Joshua Cranmer via llvm-commits llvm-commits at lists.llvm.org
Mon Apr 29 13:46:43 PDT 2024


================
@@ -0,0 +1,459 @@
+; NOTE: Assertions have been autogenerated by utils/update_test_checks.py UTC_ARGS: --version 4
+; RUN: opt -S -passes='instcombine<no-verify-fixpoint>' < %s | FileCheck %s
+
+ at x = global double 0.000000e+00
+ at r1 = global double 0.000000e+00
+ at r2 = global double 0.000000e+00
+ at r3 = global double 0.000000e+00
+
+; div/mul/div1 in the same block.
+define void @bb_constraint_case1(double %a) {
+; CHECK-LABEL: define void @bb_constraint_case1(
+; CHECK-SAME: double [[A:%.*]]) {
+; CHECK-NEXT:  entry:
+; CHECK-NEXT:    [[SQRT:%.*]] = tail call double @llvm.sqrt.f64(double [[A]])
+; CHECK-NEXT:    [[TMP0:%.*]] = fdiv reassoc nnan nsz double 1.000000e+00, [[A]]
+; CHECK-NEXT:    [[DIV:%.*]] = fmul reassoc arcp double [[TMP0]], [[SQRT]]
+; CHECK-NEXT:    store double [[DIV]], ptr @x, align 8
+; CHECK-NEXT:    store double [[TMP0]], ptr @r1, align 8
+; CHECK-NEXT:    store double [[SQRT]], ptr @r2, align 8
+; CHECK-NEXT:    ret void
+entry:
+  %sqrt = tail call double @llvm.sqrt.f64(double %a)

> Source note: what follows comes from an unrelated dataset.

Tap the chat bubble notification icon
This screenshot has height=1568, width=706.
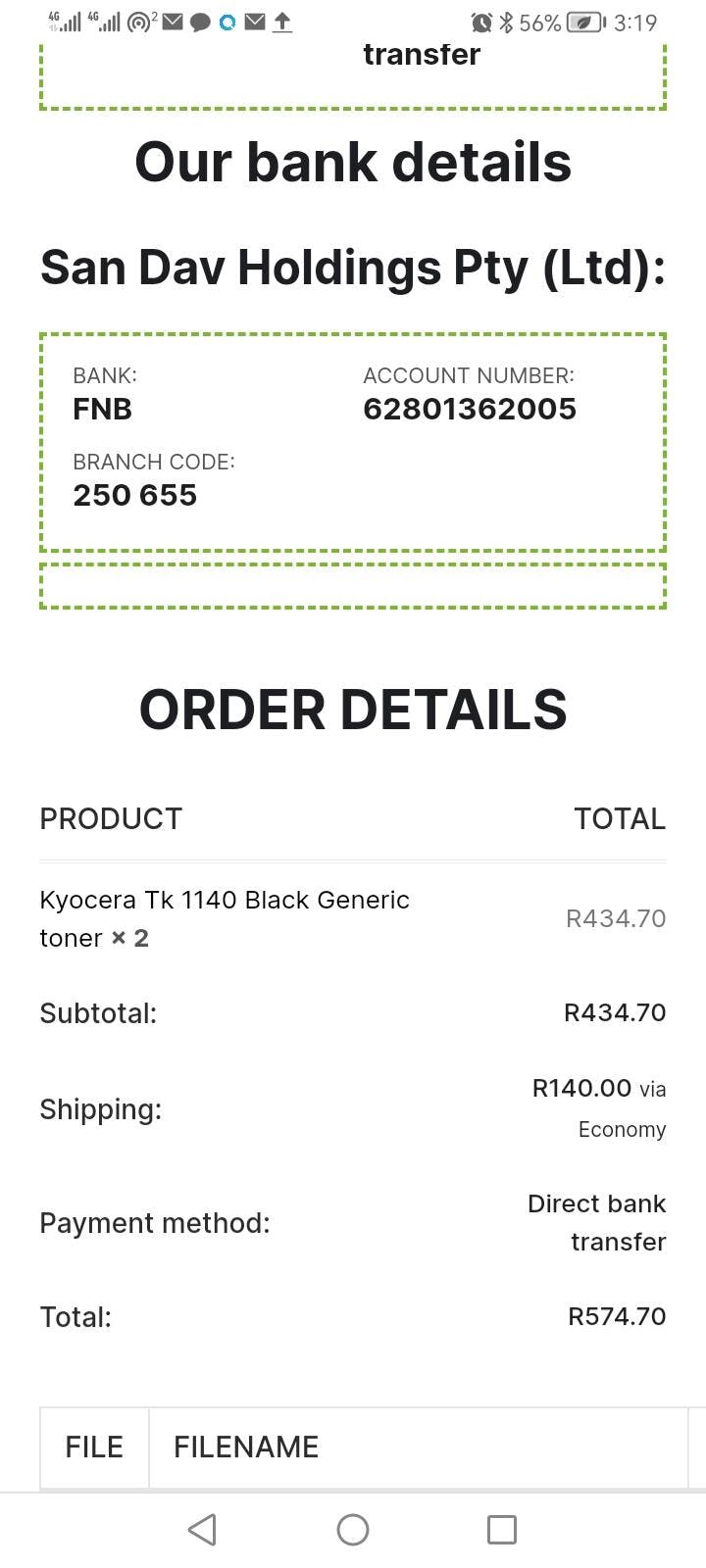click(200, 22)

+  %div = fdiv reassoc arcp double 1.000000e+00, %sqrt
+  store double %div, ptr @x
+  %mul = fmul reassoc nnan nsz double %div, %div
+  store double %mul, ptr @r1
+  %div1 = fdiv reassoc nsz double %a, %sqrt
+  store double %div1, ptr @r2
+  ret void
+}
+; div/mul in one block and div1 in other block with conditional guard.

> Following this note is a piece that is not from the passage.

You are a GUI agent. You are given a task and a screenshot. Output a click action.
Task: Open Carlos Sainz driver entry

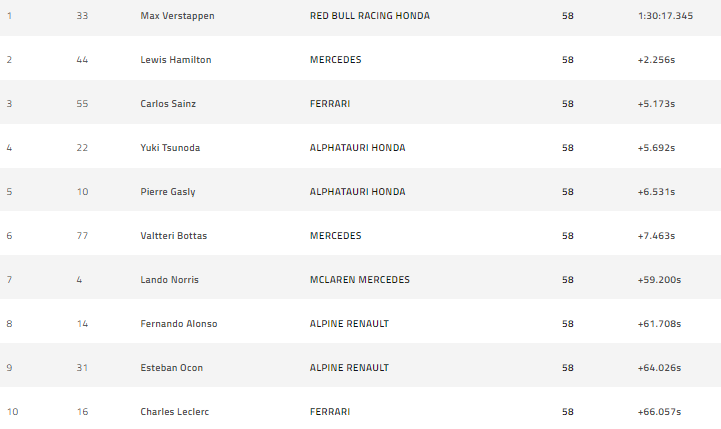(x=170, y=104)
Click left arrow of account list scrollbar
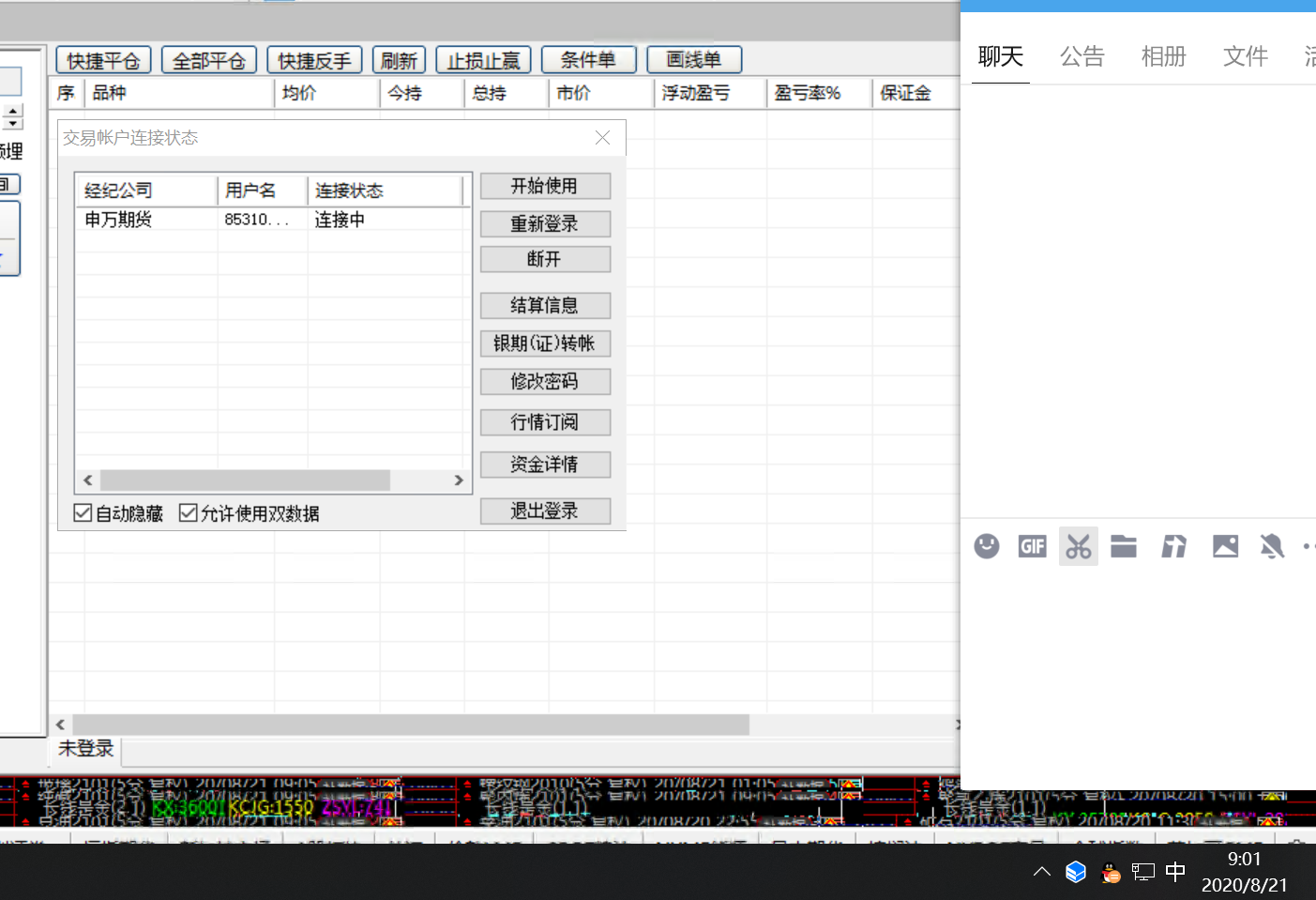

+define void @bb_constraint_case2(double %a, i32 %d) {
+; CHECK-LABEL: define void @bb_constraint_case2(
+; CHECK-SAME: double [[A:%.*]], i32 [[D:%.*]]) {
+; CHECK-NEXT:  entry:
+; CHECK-NEXT:    [[SQRT:%.*]] = call double @llvm.sqrt.f64(double [[A]])
+; CHECK-NEXT:    [[TMP0:%.*]] = fdiv reassoc nnan nsz double 1.000000e+00, [[A]]

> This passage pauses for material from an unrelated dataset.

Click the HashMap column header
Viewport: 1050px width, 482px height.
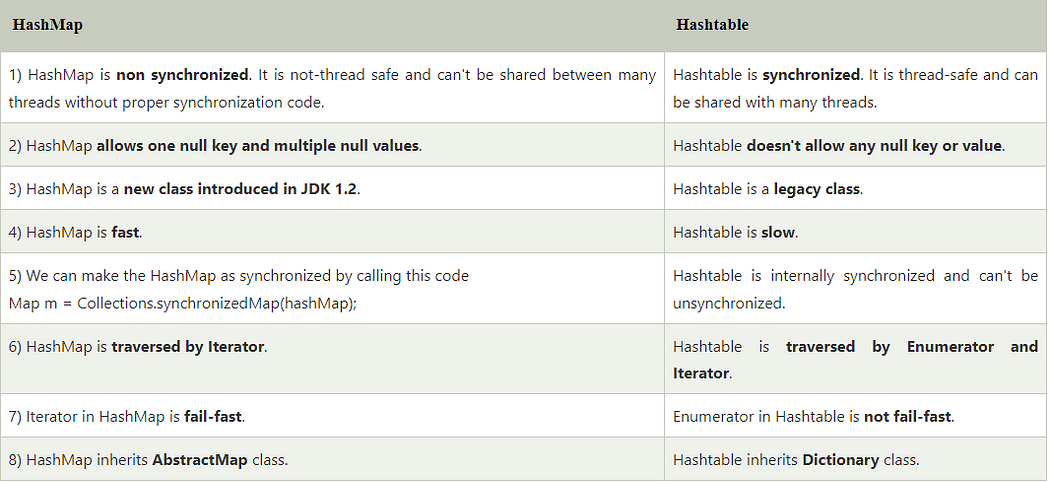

+; CHECK-NEXT:    [[DIV:%.*]] = fmul reassoc arcp double [[TMP0]], [[SQRT]]
+; CHECK-NEXT:    store double [[DIV]], ptr @x, align 8
+; CHECK-NEXT:    store double [[TMP0]], ptr @r1, align 8
+; CHECK-NEXT:    [[D_NOT:%.*]] = icmp eq i32 [[D]], 0
+; CHECK-NEXT:    br i1 [[D_NOT]], label [[IF_END:%.*]], label [[IF_THEN:%.*]]
+; CHECK:       if.then:
+; CHECK-NEXT:    store double [[SQRT]], ptr @r2, align 8
+; CHECK-NEXT:    br label [[IF_END]]
+; CHECK:       if.end:
+; CHECK-NEXT:    ret void
+entry:
+  %sqrt = call double @llvm.sqrt.f64(double %a)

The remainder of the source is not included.